(Dataset records)
=====

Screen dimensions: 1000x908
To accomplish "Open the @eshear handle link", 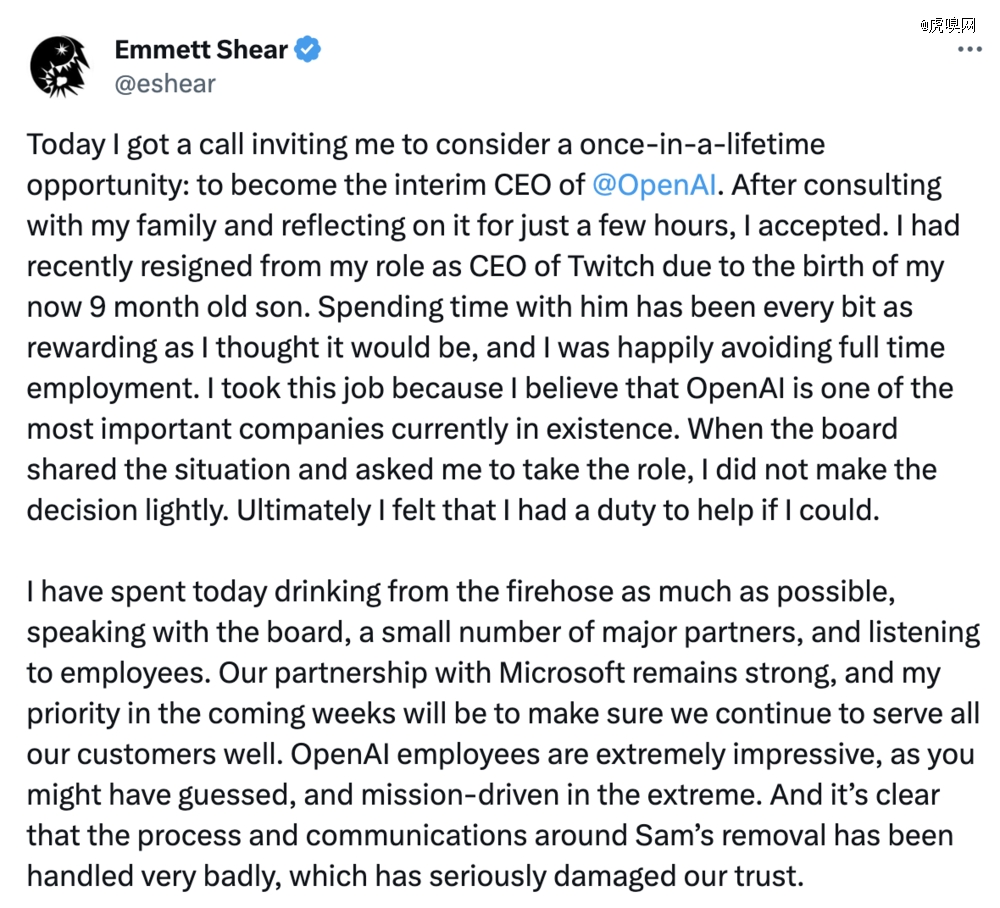I will [x=165, y=84].
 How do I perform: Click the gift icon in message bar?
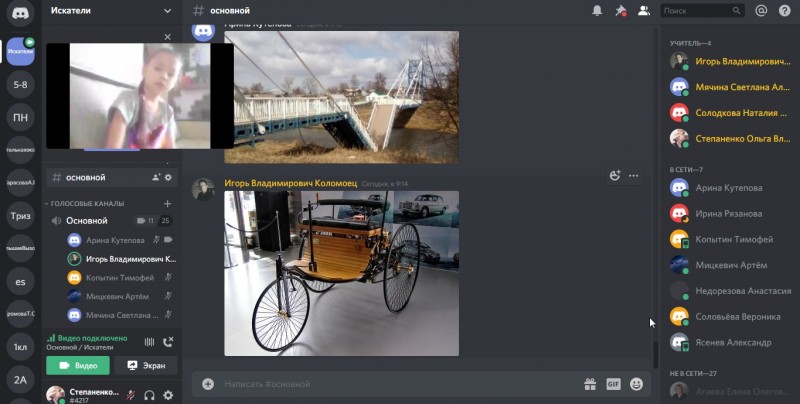coord(590,383)
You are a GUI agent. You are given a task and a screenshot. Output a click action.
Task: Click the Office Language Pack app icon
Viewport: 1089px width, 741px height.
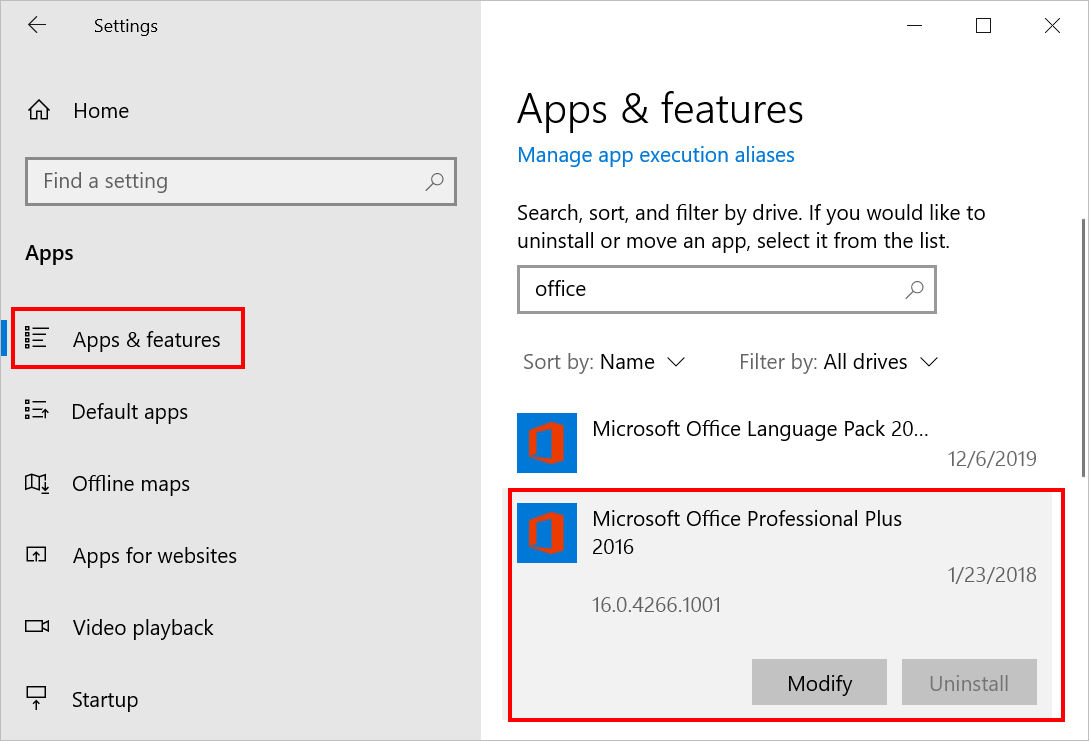[x=547, y=443]
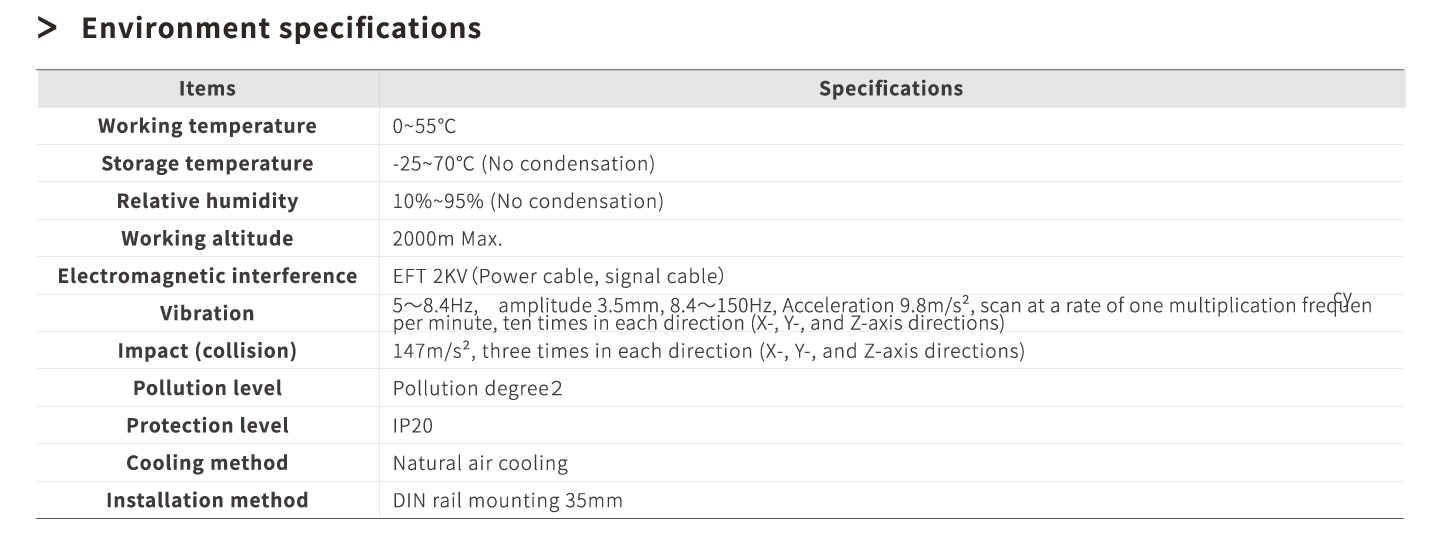The height and width of the screenshot is (533, 1440).
Task: Select the Electromagnetic interference label
Action: [207, 276]
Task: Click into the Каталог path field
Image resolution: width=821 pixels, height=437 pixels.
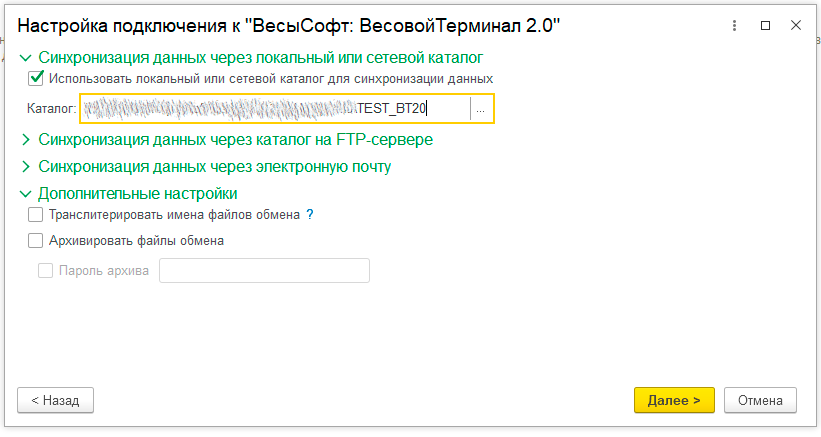Action: [x=275, y=109]
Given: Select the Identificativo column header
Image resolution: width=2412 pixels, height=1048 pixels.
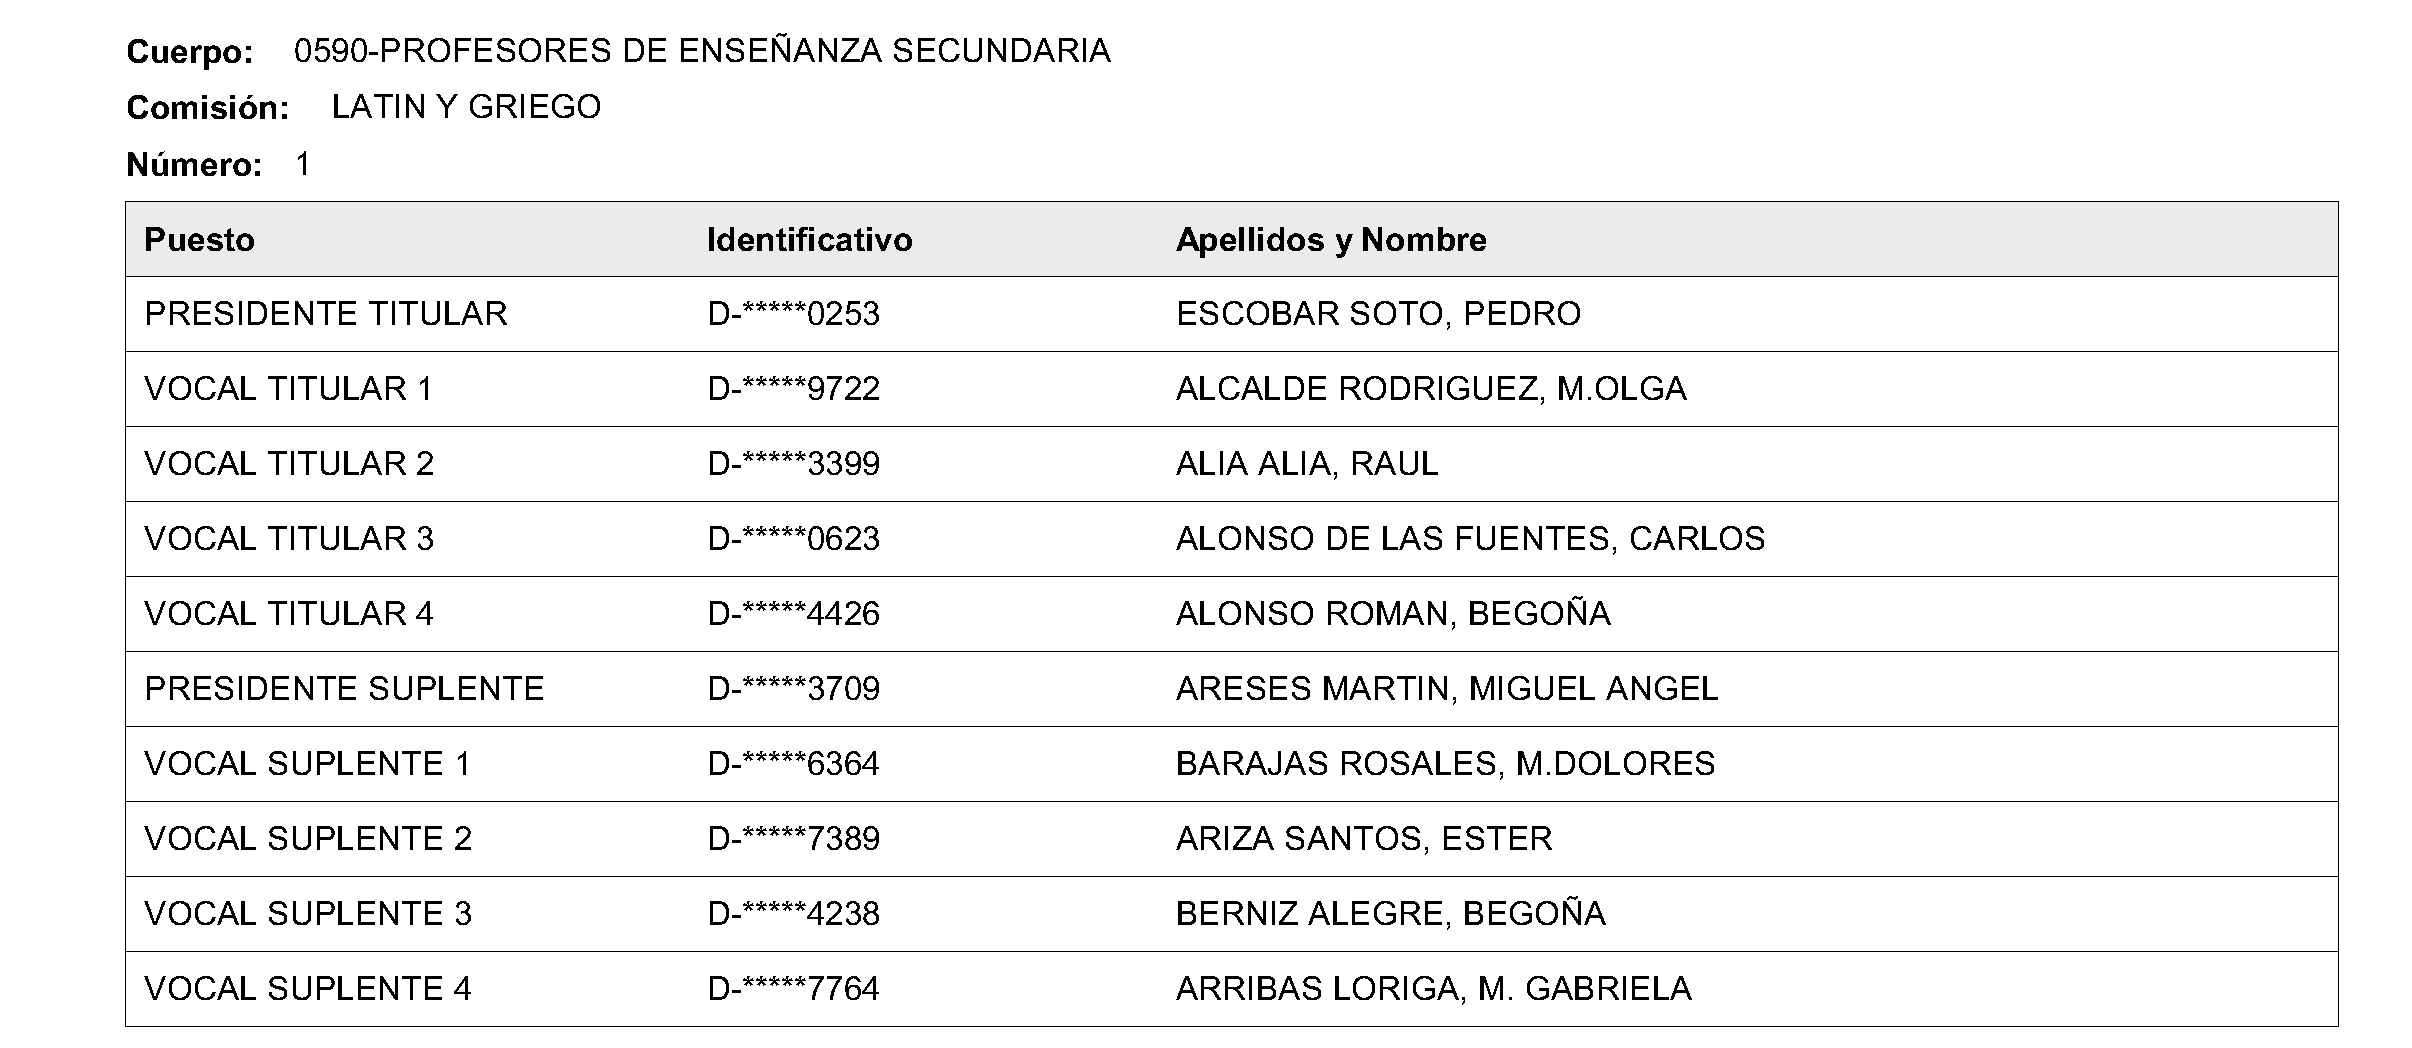Looking at the screenshot, I should pyautogui.click(x=809, y=240).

=====

What is needed is an exact copy of the lines from the one containing "Viewport: 1089px width, 741px height." through the last line of the records, with every picture left out.

RESPONSE TO THE EXERCISE:
Viewport: 1089px width, 741px height.
[x=547, y=443]
The height and width of the screenshot is (533, 1440).
Task: Select the Electromagnetic interference label
Action: [207, 276]
Task: Click into the Каталог path field
Image resolution: width=821 pixels, height=437 pixels.
Action: [x=275, y=109]
Given: Select the Identificativo column header
Image resolution: width=2412 pixels, height=1048 pixels.
Looking at the screenshot, I should pyautogui.click(x=809, y=240).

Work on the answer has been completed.